Na verdade, existem causas mais complexas por trás destas máscaras: famílias destruídas, abusos ocultos, injustiças não reveladas. Ao conhecer ( o que exige bem mais que uma simples conversa) melhor essas pessoas, é possível ver traumas terríveis.

Um morador famoso da cidade é agressivo mandão e autoritário. Controla outros moradores de rua e está sempre batendo de frente com mulheres em boa situação (carros e roupas vistosas). Quando notei esse comportamento comecei a criar uma aversão interior a ele. Uma vez vi ele bloqueando a saída de um carro com duas mulheres e por muito pouco não parei para tirar a limpo com ele.

Porém um amigo dele de infância, que é meu amigo (sim, temos um amigo em comum) me contou que no ensino médio ele era um prodígio. Muito a frente dos outros alunos, era praticamente um gênio da matemática. Depois, adulto, se tornou um dos maiores vendedores da cidade. Tinha uma bela família. Certo dia, descobriu que sua esposa o traía. Segundo esse meu amigo, isso o levou a morar na rua e ir perdendo cada dia mais a lucidez.

Por outro lado, aprendi também que moradores de rua não são apenas vítimas como muitos pensam. Muitos escolhem este caminho por não querer andar nas regras da sociedade. Diversos acabam criando para sí gangues e grupos para ter uma vida fácil. Ou seja, não diferem em nada do restante de nós. Apenas escolheram meios menos limpo para tanto.

Impressiona a capacidade que tem para mentir. Te contam estórias impressionantes e juram com muita facilidade. Poucos tem compromisso com a verdade. Parecem até empresas modernas: na hora da venda (no caso deles na hora de pedir) te tratam como deuses. No pós venda (quando você precisa deles) somem. Essa capacidade de desaparecer que as pessoas em situação de rua tem é realmente impressionante.

São especiais. Uma pessoa especial é capaz de mudar a forma como você enxerga sua vida. Conheci uma moradora, por volta dos 50 anos, que vivia revirando os lixos da cidade. Certa vez ela sumiu. Procurei saber e um colega me informou que ela tinha câncer terminal e estava em tratamento. Achei estranho uma pessoa em situação de rua ter acesso ao tratamento do câncer. Esse é um dos lados legais do nosso país e do SUS que poucos conhecem.

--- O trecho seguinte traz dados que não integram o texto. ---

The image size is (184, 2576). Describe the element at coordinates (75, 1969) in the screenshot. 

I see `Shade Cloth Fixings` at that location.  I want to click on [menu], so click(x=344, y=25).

Um tempo depois a reencontrei. Conversei com ela e me disse em detalhes que havia superado a doença. Continua pelas ruas mexendo nos lixos. Essa mulher me levou a mudar meu jeito de ver a forma como nos preocupamos com nossa saúde. Gastamos horrores com planos de saúde, médicos caros na esperança de adiar a morte por mais um dia. Pura ilusão.

Este post está ficando muito longo e claro, não vou conseguir colocar aqui tudo o que aprendi sobre a vida com essas pessoas. Vou fazer aqui um paralelo que pode parecer exagerado e sensacionalista, mas sinto no fundo do meu coração que é verdadeiro: aprendi mais sobre a vida com essas pessoas em situação de rua, do que com todos os professores das escolas particulares que estudei. Conto no dedo as lições de vida que tive na escola. Porém não consigo contar as lições que aprendi com pessoas que moram na rua.